Firms caught up in the cover pricing investigation face rapidly rising legal costs

The Office of Fair Trading’s strategy of pursuing high-profile cases against construction firms is certainly paying dividends – to lawyers, that is. Our learned friends are estimated to have pocketed as much as £5.6m from the industry since the OFT inquiry began three years ago, writes Michael Glackin.

That figure does not yet include the billable hours spent trawling through the OFT’s 1,755-page statement of objection that 112 firms received last month.

One contractor said: “Every time a lawyer writes a letter it costs £500. It makes you wonder why we’re the ones being investigated.”

Rudi Klein, a lawyer and chief executive of the Specialist Engineering Contractors group, said: “Competition lawyers are rubbing their hands with glee at the moment. If you have a meeting with a decent one you’re looking at £300 an hour. If you want to see a partner at a firm it’ll be £500.”

A straw poll of companies named by the OFT revealed that firms have each paid about £50,000 to lawyers over the past three years. But, as Klein said: “The £50,000 just covers a lawyer appraising a firm of its situation and rights.” The real expense will come once the OFT has made a decision and fined those it deems to have broken the rules.

Every time a lawyer writes a letter it costs £500. It makes you wonder why we’re the ones being investigated.

A contractor

A lawyer with experience of OFT operations said: “Competition lawyers and barristers aren’t cheap. If you are going to appeal all the findings against you, you’re looking at £500,000 for starters, but a firm may be facing a fine of, say, £15m, so it may be worthwhile.”

Then there’s the issue of in-house resources. Regarding the amount of management time devoted to dealing with the impact, another contractor added: “On top of the lawyer’s fees, which are around £50,000 so far, I would say at least one of our directors has spent around a week in each month dealing with the impact. In addition to dealing with solicitors, we’ve had to communicate with clients explaining exactly what's going on, and we’ve also had to do additional marketing of the company.”

And that’s not the half of it. Cohen, Milstein, Hausfeld & Toll, an American class-action law firm, is offering to act for clients on a no-win, no-fee basis.
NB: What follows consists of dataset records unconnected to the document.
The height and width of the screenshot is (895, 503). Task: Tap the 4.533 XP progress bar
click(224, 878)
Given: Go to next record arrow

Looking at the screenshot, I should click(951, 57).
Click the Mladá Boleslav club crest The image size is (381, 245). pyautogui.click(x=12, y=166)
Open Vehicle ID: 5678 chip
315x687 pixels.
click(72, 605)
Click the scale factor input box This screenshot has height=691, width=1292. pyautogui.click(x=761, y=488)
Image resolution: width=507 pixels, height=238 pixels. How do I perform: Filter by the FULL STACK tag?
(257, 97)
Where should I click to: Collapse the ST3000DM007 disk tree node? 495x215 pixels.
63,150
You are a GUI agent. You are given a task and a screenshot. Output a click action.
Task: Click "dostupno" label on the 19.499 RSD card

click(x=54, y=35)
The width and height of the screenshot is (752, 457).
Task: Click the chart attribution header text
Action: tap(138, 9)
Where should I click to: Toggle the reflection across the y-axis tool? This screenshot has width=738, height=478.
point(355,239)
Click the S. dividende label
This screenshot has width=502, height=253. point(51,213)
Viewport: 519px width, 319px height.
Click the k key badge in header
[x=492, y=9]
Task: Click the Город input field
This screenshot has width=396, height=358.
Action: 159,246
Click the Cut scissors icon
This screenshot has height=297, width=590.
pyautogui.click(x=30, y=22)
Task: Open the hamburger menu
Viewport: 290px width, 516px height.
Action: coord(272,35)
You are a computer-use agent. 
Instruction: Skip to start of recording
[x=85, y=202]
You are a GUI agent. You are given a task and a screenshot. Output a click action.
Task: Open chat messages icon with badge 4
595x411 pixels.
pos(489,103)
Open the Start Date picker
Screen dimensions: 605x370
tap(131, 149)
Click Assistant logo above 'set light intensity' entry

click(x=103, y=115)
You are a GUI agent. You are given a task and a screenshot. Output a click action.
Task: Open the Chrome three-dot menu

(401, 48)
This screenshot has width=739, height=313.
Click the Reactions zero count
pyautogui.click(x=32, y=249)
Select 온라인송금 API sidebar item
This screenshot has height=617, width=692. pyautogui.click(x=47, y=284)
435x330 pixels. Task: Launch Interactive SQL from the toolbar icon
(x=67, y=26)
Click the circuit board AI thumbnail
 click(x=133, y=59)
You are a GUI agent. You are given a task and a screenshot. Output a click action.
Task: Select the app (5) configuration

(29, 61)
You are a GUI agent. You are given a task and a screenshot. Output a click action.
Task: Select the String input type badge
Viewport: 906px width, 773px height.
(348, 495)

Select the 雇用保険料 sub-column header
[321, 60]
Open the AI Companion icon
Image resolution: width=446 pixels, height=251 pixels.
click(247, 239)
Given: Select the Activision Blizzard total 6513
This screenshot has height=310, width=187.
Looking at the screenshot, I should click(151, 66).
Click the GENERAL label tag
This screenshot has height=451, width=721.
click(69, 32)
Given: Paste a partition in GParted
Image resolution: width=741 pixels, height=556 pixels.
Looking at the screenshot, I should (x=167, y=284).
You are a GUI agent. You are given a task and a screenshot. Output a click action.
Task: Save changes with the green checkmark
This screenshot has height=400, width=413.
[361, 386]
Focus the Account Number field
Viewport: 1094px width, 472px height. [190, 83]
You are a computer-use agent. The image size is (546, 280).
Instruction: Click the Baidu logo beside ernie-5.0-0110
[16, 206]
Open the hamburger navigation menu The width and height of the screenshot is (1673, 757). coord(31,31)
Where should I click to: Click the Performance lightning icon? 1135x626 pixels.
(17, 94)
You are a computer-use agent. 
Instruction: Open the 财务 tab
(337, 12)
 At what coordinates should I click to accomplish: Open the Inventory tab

It is trawling through public procurement records in anticipation of a court appearance next year.

The cost of defending against this could make the amount spent on lawyers so far look modest.

The lawyer with OFT experience said: “Quantifying damages in something like bid rigging wouldn’t be straight forward, but the opportunity for clients to sue and get recompense is there and it could affect any of the firms that end up on the wrong side of the decision. This whole episode is going to be an expensive one for all the construction firms involved.”